WHAT TO WORK ON
Could you extend the README for the Dmitriev network analysis package, starting after its last line, "Period CSVs (e.g. pre_crimea.csv)"?

TEXT UNDER STUDY
= = =
DmitrievPackage

Dmitriev Network Analysis — Supervisor Package

Paper: Brokered Global Engagement Through Patronal Repurposing. Evolution and Structure of Russia’s Adaptation Networks
Sebastian Hoppe, Anna Filippova, Aram Bagdasarian (April 2026)

This folder contains all materials needed to understand and reproduce the quantitative network analysis underlying the paper.


What Is This Project?

The paper constructs a co-occurrence network around Kirill Dmitriev (CEO of the Russian Direct Investment Fund, RDIF) using over 40,000 Russian-language media articles from the INTEGRUM database (2010–2025). Each node is an individual, firm, or institution appearing in the same articles as Dmitriev. The dataset is sliced into four periods reflecting major geopolitical shocks:

Period Years Context
Pre-Crimea 2010–2013 RDIF as investment-attracting sovereign wealth fund
Post-Crimea 2014–2019 Sanctions consolidation, pivot to non-Western partners
COVID 2020–2021 Vaccine diplomacy (Sputnik V), pandemic health politics
War 2022–2025 Full-scale invasion, wartime backchannel diplomacy

Folder Contents

dmitriev_package/
├── README.md                        ← this file
├── data/
│   ├── pre_crimea.csv               ← entity-article table, Pre-Crimea period
│   ├── post_crimea.csv              ← entity-article table, Post-Crimea period
│   ├── covid.csv                    ← entity-article table, COVID period
│   ├── war.csv                      ← entity-article table, War period
│   ├── final_nodes_edges.csv        ← combined table (all periods)
│   └── Dmitriev_Node_Sheet.xlsx     ← node attributes (~1,000 nodes)
│                                       columns: name, actor_type, sector,
│                                       jurisdiction, state_private
├── scripts/
│   ├── run_all_final_visuals.py     ← entry point: runs all scripts below
│   ├── date_utils.py                ← shared period date utilities
│   │
│   ├── 1_statization_of_network.py
│   ├── 2_sectoral_repurposing.py
│   ├── 3_personalization_individual_brokers.py
│   ├── 4_network_consolidation_ratio.py
│   ├── 6_finance_sector_statization.py
│   ├── 7_network_size_evolution.py
│   ├── 8_network_density_across_periods.py
│   ├── 9_evolution_of_community_types.py
│   ├── louvain_community_networks.py
│   ├── louvain_semantic_community_series.py
│   ├── top50_network_graphs.py
│   ├── top50_nonrus_tables.py
│   ├── top_actors_tables.py
│   ├── network_change_analysis.py
│   ├── network_evolution_no_labels.py
│   ├── jurisdiction_evolution_no_russia.py
│   ├── sector_evolution_visualizations.py
│   ├── create_conceptual_core_structure.py
│   └── robustness_check_two_outlets.py
└── final_visuals/
        All paper-ready figures (PNG) and supporting summary CSVs

Data Format

Period CSVs (e.g. pre_crimea.csv)
= = =
DATA BLOCK
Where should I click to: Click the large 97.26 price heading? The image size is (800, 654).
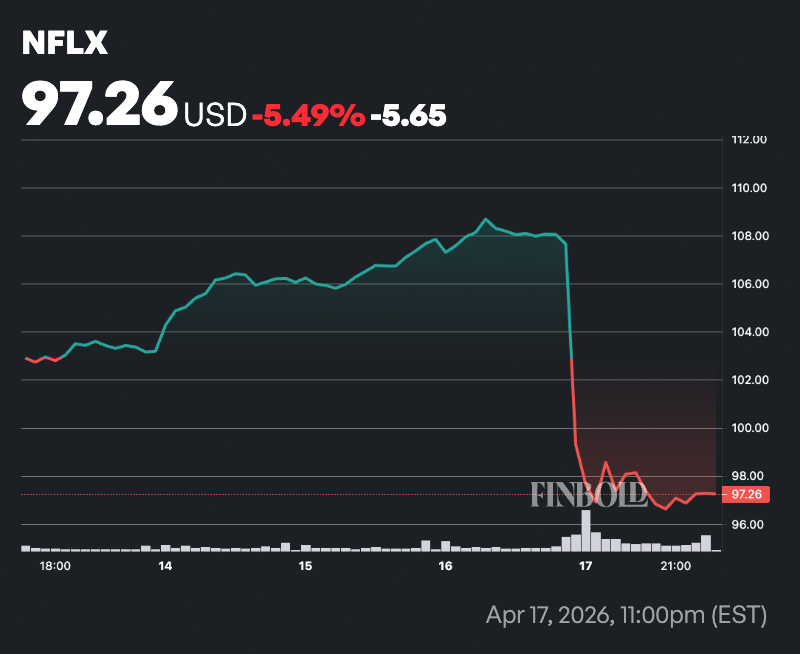pyautogui.click(x=100, y=104)

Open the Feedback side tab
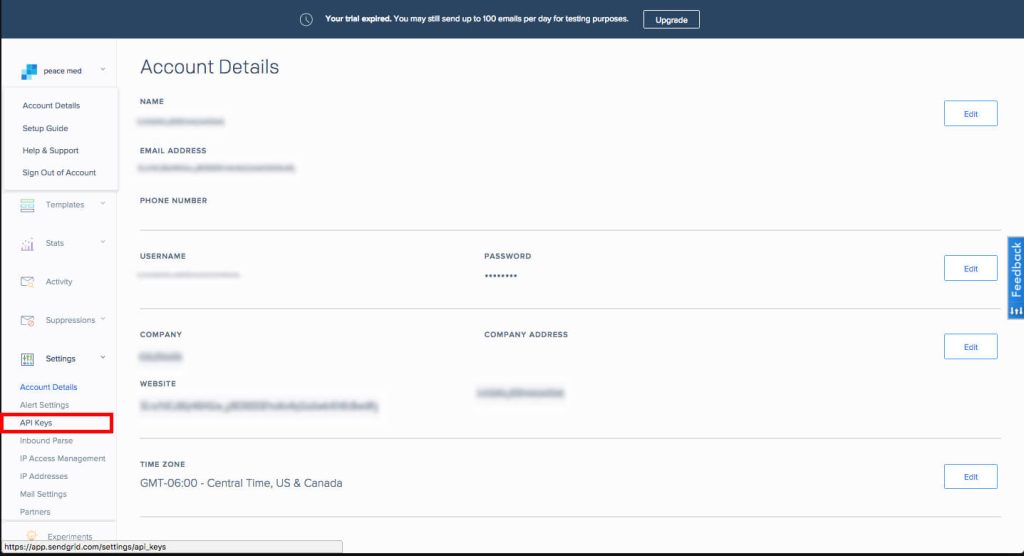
= = =
EXERCISE RESULT
Each row is one entity’s appearance in one article:

Column Description
Article_ID Unique article identifier
Date Publication date
Source Media outlet
Entity Entity name (Russian)
Entity_Type PER (person) or ORG (organization)
Occurrences Total article-count in full corpus
Jurisdiction Country/region code
Context_Text Article excerpt
Sector Finance, Government, Energy, Diplomacy, etc.
State/Private State-linked or Private
Actor Type Individual, Fund, Bank, Governmental Body, etc.

To build a co-occurrence edge list: group by Article_ID, then create an edge between every pair of entities sharing an article. Edge weight = number of shared articles.

Node Sheet (Dmitriev_Node_Sheet.xlsx)

One row per node in the ~1,000-node network, with manually coded attributes: actor type, sector, jurisdiction, and state/private status.


Reproducing the Figures

Install dependencies

pip install pandas networkx python-louvain matplotlib seaborn openpyxl

Run all visualization scripts

cd scripts/
python run_all_final_visuals.py

This regenerates all figures and saves them to final_visuals/. Individual scripts can be run separately (e.g. python 1_statization_of_network.py).